What are the various normalization methods and which method should I choose?

MicrobiomeAnalyst supports a variety of methods for data normalization. Please note, data normalization is mainly used for visual data exploration such as beta-diversity and clustering analysis. It is also used for comparative analysis using statistical methods without known normalization procedures that work best (univariate statistics and LEfSe). Meanwhile, other comparative analyses will use their own specific normalization methods. For example, cumulative sum scaling (CSS) normalization is used for metagenomeSeq, and trimmed mean of M-values (TMM) is applied for edgeR.

A brief summary of normalization methods are provided below:

  • Total Sum Scaling (TSS) normalization: this method removes technical bias related to different sequencing depth in different libraries via simply dividing each feature count with the total library size to yield relative proportion of counts for that feature. For easier interpretation, we can multiply it by 1,000,000 to get the number of reads corresponding to that feature per million reads. LEfSe utilizes this kind of approach.
  • Relative log expression (RLE) normalization: this is the scaling factor method proposed by Anders and Huber (2010). This method calculates the median library from the geometric mean of all columns. The median ratio of each sample to the median library is taken as the scaling factor.
  • Trimmed mean of M-values (TMM) normalization: this is the weighted trimmed mean of M-values proposed by Robinson and Oshlack (2010), where the weights are from the delta method on Binomial data.
  • Upper Quantile normalization: this is the upper-quartile normalization method of Bullard et al (2010), in which the scale factors are calculated from the 75% quantile of the counts for each library, after removing features which are zero in all libraries. This idea is generalized here to allow scaling by any quantile of the distributions.
  • Cumulative Sum Scaling (CSS) normalization: it calculates the quantile of the count distribution of samples where they all should be roughly equivalent and independent of each other up to this quantile under the assumption that, at this range, counts are derived from a common distribution. By default, metagenomeSeq utilizes this approach for differential analysis.
  • Centered Log-Ratio (CLR) Transformation: This method is specially designed to normalize compositional data. It convert the relative abundances of each part, or the values in the table of counts for each part, to ratios between all parts by calculating geometric mean of all values. This method is robust if data sets were not sparse because the geometric mean cannot be computed if any of the feature counts are zero.

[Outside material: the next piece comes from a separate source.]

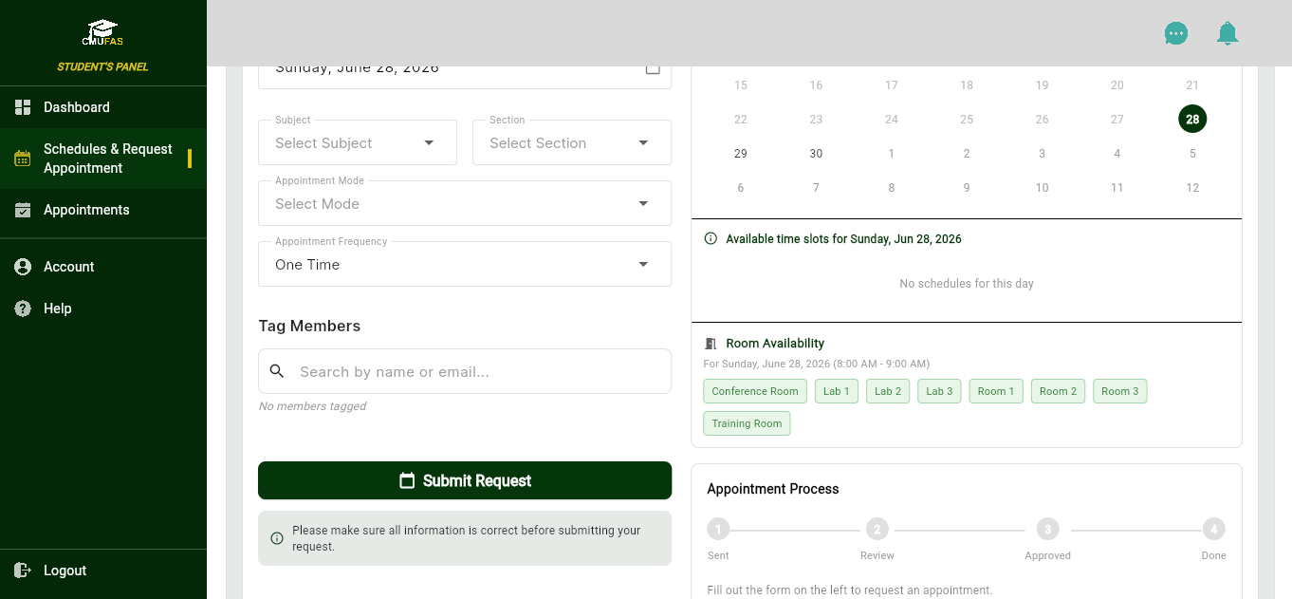Expand the Select Subject dropdown
The width and height of the screenshot is (1292, 599).
tap(358, 142)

At the moment, there is no consensus guideline with regard to which normalization should be used. Users are adviced to explore different approaches and then visually examine the separation patterns (i.e. PCoA plot) to assess the effects of different normalization procedures with regard to experimental conditions or other meta-data of interest. For detailed discussion about these methods, users are referred to two recent papers Paul J. McMurdie et al. and Jonathan Thorsen et al.

data_normalized.csv (404.8 KB)

Thank you for the descriptions above. I have a question regarding the Total Sum Scaling approach. I pulled our normalized data (attached “data_normalized.cvs”) off of MicrobiomeAnalyst via download.zip file. According to the post above, once total sum scaling is completed, the results for each feature are then multiplied by 1,000,000 to get feature/million reads, similar to a LEfSe approach.

However, looking at our normalized dataset downloaded directly from MicrobiomeAnalyst, it appears the multiplier used was 10,000,000. Dividing the normalized data by 1,000,000 as indicated above and summing the results comes out to 10. Comparatively, dividing each feature by 10,000,000 and adding up the total for each sample comes to 1, which should be be outcome of TSS methodology. This indicates to me that 10,000,000 was the multiplier utilized to generate the final normalized data output, rather than 1,000,000 as indicated above.

Is this correct? If so, why is 10,000,000 used instead of 1,000,000 as indicated in the summary?

Thank you for the note. I can confirm it is indeed 10M, not 1M used in TSS. I don’t think there is a specific reason other than typing one more zero in the R code by mistake. The underlying R code has been updated to 1M. The web site will be updated late this week.